Someone mentioned using the random ordering of a deck of cards as the entropy for an HD wallet seed (I can't recall if it was electrum developer or armory developer but great idea). It had never occured to me but there are 52! possible permutations (52 * 51 * 50 * 49 .... *1) to the ordering of a shuffled deck of cards. That is ~80,658,175,170,943,900,000,000,000,000,000,000,000,000,000,000,000,000,000,000,000,000,000 or ~225 bits of entropy. It is faster, and easier than rolling a number of dice. Unlike dice there is no issue of bias (a dice which favors higher numbers). I wouldn't recommend it but you could even leave a backup of the seed in plain sight by keeping the deck in the proper order in the box.
So it got me thinking could you design a wallet which made absolutely no PRNG calls. CSPRNG are potential weak link in any cryptographic system and as most rely on deep OS level calls flaws or intentional backdoors can be difficult to detect (or at least provable state that they don't exist). The only client operations that I can think that require the use of cryptographically secure random numbers are key generation, transaction signing, and wallet encryption (salt in key derivation function).

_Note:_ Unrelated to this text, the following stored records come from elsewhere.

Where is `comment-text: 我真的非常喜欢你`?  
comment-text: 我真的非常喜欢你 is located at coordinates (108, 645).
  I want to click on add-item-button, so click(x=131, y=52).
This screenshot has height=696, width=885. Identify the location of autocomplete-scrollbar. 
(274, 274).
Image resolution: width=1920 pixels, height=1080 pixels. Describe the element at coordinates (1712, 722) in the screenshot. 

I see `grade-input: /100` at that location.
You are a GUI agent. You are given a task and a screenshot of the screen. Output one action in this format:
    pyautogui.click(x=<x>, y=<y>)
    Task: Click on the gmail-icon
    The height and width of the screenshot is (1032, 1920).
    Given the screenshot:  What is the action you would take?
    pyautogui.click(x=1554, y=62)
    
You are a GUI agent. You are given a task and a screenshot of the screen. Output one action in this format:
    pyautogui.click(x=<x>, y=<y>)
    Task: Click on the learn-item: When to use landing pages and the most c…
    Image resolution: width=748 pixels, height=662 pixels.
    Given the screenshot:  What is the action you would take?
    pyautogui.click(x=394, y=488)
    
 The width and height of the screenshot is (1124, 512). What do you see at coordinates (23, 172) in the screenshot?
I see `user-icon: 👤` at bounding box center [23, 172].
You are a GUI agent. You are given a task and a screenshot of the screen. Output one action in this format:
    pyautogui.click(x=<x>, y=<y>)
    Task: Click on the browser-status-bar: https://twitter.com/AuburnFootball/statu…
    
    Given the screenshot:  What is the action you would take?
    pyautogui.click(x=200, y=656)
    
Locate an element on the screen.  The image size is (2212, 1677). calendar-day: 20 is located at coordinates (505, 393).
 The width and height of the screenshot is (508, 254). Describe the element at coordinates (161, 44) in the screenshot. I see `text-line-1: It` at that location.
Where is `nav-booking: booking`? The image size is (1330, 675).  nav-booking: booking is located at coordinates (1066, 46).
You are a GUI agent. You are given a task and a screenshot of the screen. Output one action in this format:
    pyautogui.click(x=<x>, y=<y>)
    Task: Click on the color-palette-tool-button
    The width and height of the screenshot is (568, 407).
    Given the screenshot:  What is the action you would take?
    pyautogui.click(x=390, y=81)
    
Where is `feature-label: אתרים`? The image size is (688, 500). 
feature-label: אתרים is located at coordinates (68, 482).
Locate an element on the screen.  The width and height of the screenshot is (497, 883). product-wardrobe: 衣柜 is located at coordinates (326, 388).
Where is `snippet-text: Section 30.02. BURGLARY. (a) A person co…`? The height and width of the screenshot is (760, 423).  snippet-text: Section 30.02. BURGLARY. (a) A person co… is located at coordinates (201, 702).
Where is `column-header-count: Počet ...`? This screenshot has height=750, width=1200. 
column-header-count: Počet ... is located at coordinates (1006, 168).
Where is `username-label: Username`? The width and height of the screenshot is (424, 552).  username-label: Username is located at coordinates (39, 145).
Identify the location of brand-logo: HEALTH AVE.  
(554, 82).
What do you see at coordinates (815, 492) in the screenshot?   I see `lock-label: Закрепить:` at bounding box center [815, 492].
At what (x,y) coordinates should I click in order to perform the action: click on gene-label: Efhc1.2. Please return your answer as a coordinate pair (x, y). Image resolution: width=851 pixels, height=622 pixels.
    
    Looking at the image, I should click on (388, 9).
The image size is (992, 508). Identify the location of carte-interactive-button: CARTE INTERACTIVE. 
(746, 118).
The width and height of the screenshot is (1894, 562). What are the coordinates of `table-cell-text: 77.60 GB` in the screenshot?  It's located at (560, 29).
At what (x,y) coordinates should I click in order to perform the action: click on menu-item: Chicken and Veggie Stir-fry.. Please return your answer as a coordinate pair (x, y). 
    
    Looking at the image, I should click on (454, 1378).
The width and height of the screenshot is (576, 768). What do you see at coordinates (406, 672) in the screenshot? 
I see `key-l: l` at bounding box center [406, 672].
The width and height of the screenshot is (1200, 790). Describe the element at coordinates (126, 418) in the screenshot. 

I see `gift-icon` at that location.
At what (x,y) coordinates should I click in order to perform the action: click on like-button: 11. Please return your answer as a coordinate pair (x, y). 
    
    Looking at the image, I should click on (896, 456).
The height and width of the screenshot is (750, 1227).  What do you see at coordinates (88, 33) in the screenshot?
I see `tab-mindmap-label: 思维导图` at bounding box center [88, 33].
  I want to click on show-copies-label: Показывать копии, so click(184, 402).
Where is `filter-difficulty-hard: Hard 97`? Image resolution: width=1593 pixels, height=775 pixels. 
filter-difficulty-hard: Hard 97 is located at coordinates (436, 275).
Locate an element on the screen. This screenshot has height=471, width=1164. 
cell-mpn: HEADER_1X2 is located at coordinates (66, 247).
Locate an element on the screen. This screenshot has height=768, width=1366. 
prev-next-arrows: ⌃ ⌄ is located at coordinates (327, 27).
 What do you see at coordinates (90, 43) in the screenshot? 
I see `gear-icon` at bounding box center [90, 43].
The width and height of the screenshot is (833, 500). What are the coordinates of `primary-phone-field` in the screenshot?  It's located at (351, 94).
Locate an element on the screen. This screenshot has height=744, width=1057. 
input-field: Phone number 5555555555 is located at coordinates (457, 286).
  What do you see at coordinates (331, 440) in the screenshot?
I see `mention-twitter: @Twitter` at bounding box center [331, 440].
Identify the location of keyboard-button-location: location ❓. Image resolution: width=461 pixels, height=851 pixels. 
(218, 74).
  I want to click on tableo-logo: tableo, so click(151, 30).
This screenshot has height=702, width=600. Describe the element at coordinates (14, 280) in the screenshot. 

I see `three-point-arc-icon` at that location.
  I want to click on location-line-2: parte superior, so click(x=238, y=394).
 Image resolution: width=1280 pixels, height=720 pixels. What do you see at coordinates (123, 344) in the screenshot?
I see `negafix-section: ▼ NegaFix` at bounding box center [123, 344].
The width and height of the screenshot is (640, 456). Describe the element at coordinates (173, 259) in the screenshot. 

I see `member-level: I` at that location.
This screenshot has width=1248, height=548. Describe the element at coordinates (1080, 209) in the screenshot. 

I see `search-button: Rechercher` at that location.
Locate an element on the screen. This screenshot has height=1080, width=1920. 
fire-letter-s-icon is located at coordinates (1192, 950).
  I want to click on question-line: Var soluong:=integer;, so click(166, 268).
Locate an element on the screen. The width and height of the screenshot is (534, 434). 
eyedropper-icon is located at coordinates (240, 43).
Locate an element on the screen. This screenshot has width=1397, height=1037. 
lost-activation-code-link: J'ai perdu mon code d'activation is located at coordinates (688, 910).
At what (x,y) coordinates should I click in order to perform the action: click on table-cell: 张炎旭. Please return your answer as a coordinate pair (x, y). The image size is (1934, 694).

HMAC(card sequence) -> seed
BIP38(seed) -> master pubkey and master key (and indirectly all derived keys and pubkeys)
RFC6979(key, message_hash) -> k value
LEFT16BYTES(HMAC(seed)) -> salt (on password change LEFT16BYTES(HMAC(old_salt)) -> new_salt)
So one deck of cards, a lifetime of secure transactions, and no additional sources of entropy required. Anything I am missing?